DOC: sometimes the Lasso solution is the same as sklearn, sometimes not

mathurinm commented 2 years ago

Hi @mblondel @fabianp I think this will be short to answer, why is the solution sometimes equal to that of sklearn, and sometimes not ?

This should be quick to reproduce, look at 1st and 3rd result over 5 seeds:

import numpy as np
from numpy.linalg import norm
from lightning.regression import CDRegressor
from sklearn.linear_model import Lasso

np.random.seed(0)
X = np.random.randn(200, 500)
beta = np.ones(X.shape[1])
beta[20:] = 0
y = X @ beta + 0.3 * np.random.randn(X.shape[0])
alpha = norm(X.T @ y, ord=np.inf) / 10

def p_obj(X, y, alpha, w):
    return norm(y - X @ w) ** 2 / 2 + alpha * norm(w, ord=1)

for seed in range(5):
    print('-' * 80)
    clf = CDRegressor(C=0.5, alpha=alpha, penalty='l1',
                      tol=1-30, random_state=seed)
    clf.fit(X, y)

    las = Lasso(fit_intercept=False, alpha=alpha/len(y), tol=1e-10).fit(X, y)
    print(norm(clf.coef_[0] - las.coef_))

    light_o = p_obj(X, y, alpha, clf.coef_[0])
    sklea_o = p_obj(X, y, alpha, las.coef_)

    print(light_o - sklea_o)

ping @qb3 @agramfort

mathurinm commented 2 years ago

setting permute=False fixes the issue.

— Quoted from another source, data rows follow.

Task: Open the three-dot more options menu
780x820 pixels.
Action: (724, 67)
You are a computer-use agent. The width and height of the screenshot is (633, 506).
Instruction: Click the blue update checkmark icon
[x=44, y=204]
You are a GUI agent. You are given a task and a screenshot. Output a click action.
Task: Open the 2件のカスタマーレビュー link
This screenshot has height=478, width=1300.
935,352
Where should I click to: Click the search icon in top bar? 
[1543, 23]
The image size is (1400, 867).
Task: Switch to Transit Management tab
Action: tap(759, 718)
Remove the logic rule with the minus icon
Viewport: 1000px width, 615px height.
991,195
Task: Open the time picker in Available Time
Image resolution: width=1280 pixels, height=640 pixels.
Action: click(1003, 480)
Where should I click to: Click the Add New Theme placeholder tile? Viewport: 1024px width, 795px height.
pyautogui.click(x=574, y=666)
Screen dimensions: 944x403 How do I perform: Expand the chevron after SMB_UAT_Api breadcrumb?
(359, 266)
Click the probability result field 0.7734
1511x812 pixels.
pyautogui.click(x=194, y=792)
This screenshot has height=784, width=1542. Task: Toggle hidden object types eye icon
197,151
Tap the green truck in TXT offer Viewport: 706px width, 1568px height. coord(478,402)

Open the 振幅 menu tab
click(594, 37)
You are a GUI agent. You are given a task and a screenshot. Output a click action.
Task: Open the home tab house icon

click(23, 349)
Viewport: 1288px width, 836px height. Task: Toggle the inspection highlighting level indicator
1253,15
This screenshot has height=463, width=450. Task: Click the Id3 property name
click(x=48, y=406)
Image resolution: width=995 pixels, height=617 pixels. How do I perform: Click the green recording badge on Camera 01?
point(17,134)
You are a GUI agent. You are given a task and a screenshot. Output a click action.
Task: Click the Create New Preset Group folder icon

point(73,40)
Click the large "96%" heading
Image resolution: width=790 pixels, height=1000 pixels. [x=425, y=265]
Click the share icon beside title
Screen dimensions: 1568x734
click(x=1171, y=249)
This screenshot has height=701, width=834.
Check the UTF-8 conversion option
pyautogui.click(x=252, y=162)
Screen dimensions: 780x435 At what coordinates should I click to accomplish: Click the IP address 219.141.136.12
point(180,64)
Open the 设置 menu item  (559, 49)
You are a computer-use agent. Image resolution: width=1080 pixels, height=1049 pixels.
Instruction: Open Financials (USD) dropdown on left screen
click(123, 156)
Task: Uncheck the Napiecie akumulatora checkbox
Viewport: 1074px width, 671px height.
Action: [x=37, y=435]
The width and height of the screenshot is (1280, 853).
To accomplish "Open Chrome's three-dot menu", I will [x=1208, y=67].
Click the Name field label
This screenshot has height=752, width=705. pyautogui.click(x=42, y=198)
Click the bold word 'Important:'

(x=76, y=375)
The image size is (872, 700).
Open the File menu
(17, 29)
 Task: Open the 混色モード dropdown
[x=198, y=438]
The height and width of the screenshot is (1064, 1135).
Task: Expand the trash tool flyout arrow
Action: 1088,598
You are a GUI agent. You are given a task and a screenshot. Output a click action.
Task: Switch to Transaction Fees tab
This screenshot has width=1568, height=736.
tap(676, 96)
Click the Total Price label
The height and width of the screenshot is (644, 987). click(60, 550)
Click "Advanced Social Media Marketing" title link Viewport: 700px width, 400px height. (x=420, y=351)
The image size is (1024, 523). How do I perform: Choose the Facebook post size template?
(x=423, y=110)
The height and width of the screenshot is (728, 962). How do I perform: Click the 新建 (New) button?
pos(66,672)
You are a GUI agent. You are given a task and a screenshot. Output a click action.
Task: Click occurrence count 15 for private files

There may be a bug because permuting feature order is not an heuristic that can prevent convergence (I may be missing what permute does)

agramfort commented 2 years ago

it's like the random option in sklearn I suspect

Message ID: @.*** com>

mblondel commented 2 years ago

Thanks for the repro @mathurinm!

The permute option indeeds just permutes the coordinates: https://github.com/scikit-learn-contrib/lightning/blob/master/lightning/impl/primal_cd_fast.pyx#L1306

permute=True, shrinking=False works so it seems to be the combination of permute=True and shrinking=True that is problematic.

mathurinm commented 2 years ago

I also thought that there was an issue when the two of them were True, but in fact for small L1 pen strength, permute=False, shrinking=True gives different results too:

import numpy as np
from numpy.linalg import norm
from lightning.regression import CDRegressor
from sklearn.linear_model import Lasso

np.random.seed(0)
X = np.random.randn(200, 500)
beta = np.ones(X.shape[1])
beta[20:] = 0
y = X @ beta + 0.3 * np.random.randn(X.shape[0])
alpha = norm(X.T @ y, ord=np.inf) / 100

def p_obj(X, y, alpha, w):
    return norm(y - X @ w) ** 2 / 2 + alpha * norm(w, ord=1)

for shrinking in (True, False):
    seed = 0
    print('-' * 80)
    print(f"With shrinking={shrinking} and permute=False")
    clf = CDRegressor(C=0.5, alpha=alpha, penalty='l1',
                      tol=1-30, random_state=seed, permute=False,
                      shrinking=shrinking)
    clf.fit(X, y)

    las = Lasso(fit_intercept=False, alpha=alpha/len(y), max_iter=100_000,
                tol=1e-10).fit(X, y)
    print(f'distance between coeffs: {norm(clf.coef_[0] - las.coef_)}')

    light_o = p_obj(X, y, alpha, clf.coef_[0])
    sklea_o = p_obj(X, y, alpha, las.coef_)

    print(f"lightning obj - sklearn_obj : {light_o - sklea_o:.7f}")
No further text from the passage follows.